[Opening Data shown section]

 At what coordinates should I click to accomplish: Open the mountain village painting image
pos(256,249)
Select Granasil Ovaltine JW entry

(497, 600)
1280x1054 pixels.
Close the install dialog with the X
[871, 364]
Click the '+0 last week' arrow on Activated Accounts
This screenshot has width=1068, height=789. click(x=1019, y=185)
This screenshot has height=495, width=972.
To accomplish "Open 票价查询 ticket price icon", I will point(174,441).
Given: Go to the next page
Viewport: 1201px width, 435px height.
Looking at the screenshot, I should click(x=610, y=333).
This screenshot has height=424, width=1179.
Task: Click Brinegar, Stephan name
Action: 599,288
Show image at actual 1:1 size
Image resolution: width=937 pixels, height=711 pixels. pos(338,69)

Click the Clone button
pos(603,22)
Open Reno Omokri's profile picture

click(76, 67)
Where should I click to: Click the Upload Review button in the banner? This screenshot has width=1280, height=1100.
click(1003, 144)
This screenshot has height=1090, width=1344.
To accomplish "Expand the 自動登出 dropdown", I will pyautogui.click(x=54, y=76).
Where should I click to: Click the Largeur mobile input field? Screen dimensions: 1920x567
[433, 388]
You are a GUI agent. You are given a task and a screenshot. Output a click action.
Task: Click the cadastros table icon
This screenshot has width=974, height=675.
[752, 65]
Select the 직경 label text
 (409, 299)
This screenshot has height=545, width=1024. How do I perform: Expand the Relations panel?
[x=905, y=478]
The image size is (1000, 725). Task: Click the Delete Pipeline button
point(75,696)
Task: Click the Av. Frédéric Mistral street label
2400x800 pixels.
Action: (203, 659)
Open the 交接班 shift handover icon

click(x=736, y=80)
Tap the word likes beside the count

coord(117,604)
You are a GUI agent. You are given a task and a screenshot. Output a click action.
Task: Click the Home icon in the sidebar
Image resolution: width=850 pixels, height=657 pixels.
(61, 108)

[Closing Data shown section]

▶ Exercise instructions
Every record should be output precisely as it was given.

▶ Response area
 At what coordinates should I click to accomplish: Open the mountain village painting image
pos(256,249)
Select Granasil Ovaltine JW entry

(497, 600)
1280x1054 pixels.
Close the install dialog with the X
[871, 364]
Click the '+0 last week' arrow on Activated Accounts
This screenshot has width=1068, height=789. click(x=1019, y=185)
This screenshot has height=495, width=972.
To accomplish "Open 票价查询 ticket price icon", I will point(174,441).
Given: Go to the next page
Viewport: 1201px width, 435px height.
Looking at the screenshot, I should click(x=610, y=333).
This screenshot has height=424, width=1179.
Task: Click Brinegar, Stephan name
Action: 599,288
Show image at actual 1:1 size
Image resolution: width=937 pixels, height=711 pixels. pos(338,69)

Click the Clone button
pos(603,22)
Open Reno Omokri's profile picture

click(76, 67)
Where should I click to: Click the Upload Review button in the banner? This screenshot has width=1280, height=1100.
click(1003, 144)
This screenshot has height=1090, width=1344.
To accomplish "Expand the 自動登出 dropdown", I will pyautogui.click(x=54, y=76).
Where should I click to: Click the Largeur mobile input field? Screen dimensions: 1920x567
[433, 388]
You are a GUI agent. You are given a task and a screenshot. Output a click action.
Task: Click the cadastros table icon
This screenshot has width=974, height=675.
[752, 65]
Select the 직경 label text
 (409, 299)
This screenshot has height=545, width=1024. How do I perform: Expand the Relations panel?
[x=905, y=478]
The image size is (1000, 725). Task: Click the Delete Pipeline button
point(75,696)
Task: Click the Av. Frédéric Mistral street label
2400x800 pixels.
Action: (203, 659)
Open the 交接班 shift handover icon

click(x=736, y=80)
Tap the word likes beside the count

coord(117,604)
You are a GUI agent. You are given a task and a screenshot. Output a click action.
Task: Click the Home icon in the sidebar
Image resolution: width=850 pixels, height=657 pixels.
(61, 108)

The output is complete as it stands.